Description
Reducing Mypy's Cache Size
This is a meta-issue talking about different ways to reduce Mypy's cache size. I've been working on a branch in my free time, though it is probably too big for a PR, so I thought it would be best to get everyone's opinion on which optimizations (if any) would be worth-while.
In short, I've reduced Mypy's filesystem cache by about 27% using a few different techniques.
Here is a breakdown of each of the commits, what I did to reduce the cache size, and by how much. We probably don't need to include all of these techniques since a lot of them only marginally reduce the cache size. The cache I've been using as a comparison is Mypy's own cache when checking itself.
The Numbers
Commit | Total Size | Diff | Percent * | Optimization Technique |
---|---|---|---|---|
master |
26.9MB | |||
763a94d5e |
26.5MB | 0.4MB | 1.6% | Use ints instead of bools for certain truthy/falsey values |
623266f47 |
24.2MB | 2.2MB | 8.4% | Don't store fields that are nullable |
6cefbfb27 |
23.4MB | 0.8MB | 3.0% | Drop builtins. prefix for common types |
27e9e0d56 |
23.4MB | 47KB | 0.2% | Don't cache builtins.object in MRO because everything derives from it |
d2d0aa005 |
22.2MB | 1.2MB | 4.5% | Don't store empty list/tuples in TypeInfo classes |
cce01a60f |
22.1MB | 17KB | 0.1% | Don't store empty symbol tables |
88b5b6a3d |
21.3MB | 0.8MB | 3.0% | Don't store arg_names and arg_kinds for func defs with type info |
4275d51b5 |
21.1MB | 0.2MB | 0.8% | Store LDEF/GDEF/MDEF as ints |
0a4dfeab2 |
19.9MB | 1.2MB | 4.4% | Replace .class key with empty string |
abf66951c |
19.9MB | 0.1MB | 0.5% | Store NoneType node as "None" string literal |
22b91d94d |
19.6MB | 0.1MB | 0.6% | Optimize def_extras usage |
98c4ce817 |
19.6MB | 5KB | 0.0% | Don't store Instance args if they're empty |
Total | 7.0MB | 27.0% |
* Percent is calculated based on the original cache size of the
master
branch
The best techniques based on total savings are:
- Don't store fields that are nullable (8.4%)

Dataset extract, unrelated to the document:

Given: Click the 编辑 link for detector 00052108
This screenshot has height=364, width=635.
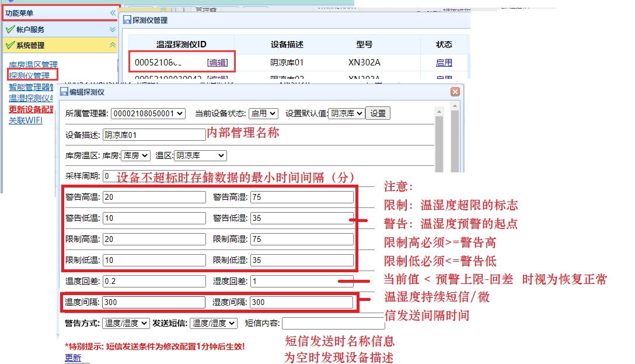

- Don't store empty list/tuples in TypeInfo classes (4.5%)
- Replace
.class
key with empty string (4.4%) - Drop
builtins.
prefix for common types (3.0%) - Don't store
arg_names
andarg_kinds
for func defs with type info (3.0%)
After that point everything starts to drop off, though they still might be worth including.
Backwards Compatibility
I made sure to check that my changes would not break backwards compatibility. These new techniques allow for loading of both old and new caches, but of course the new cache format will be used when cached files needs to be rebuild.
Why?
I was poking around the cache folder to see why the cache was the size it was, and I noticed that there was a lot of optimizations that could be made. In theory, smaller caches are quicker to save and load, while taking up less space on the users computer. In CI systems where storage space is metered, having a smaller cache size will speed up CI workflows and use up less cloud storage.
Let me know if this is something you guys would be interested in! If so I'll start splitting this into separate PR's. Thanks!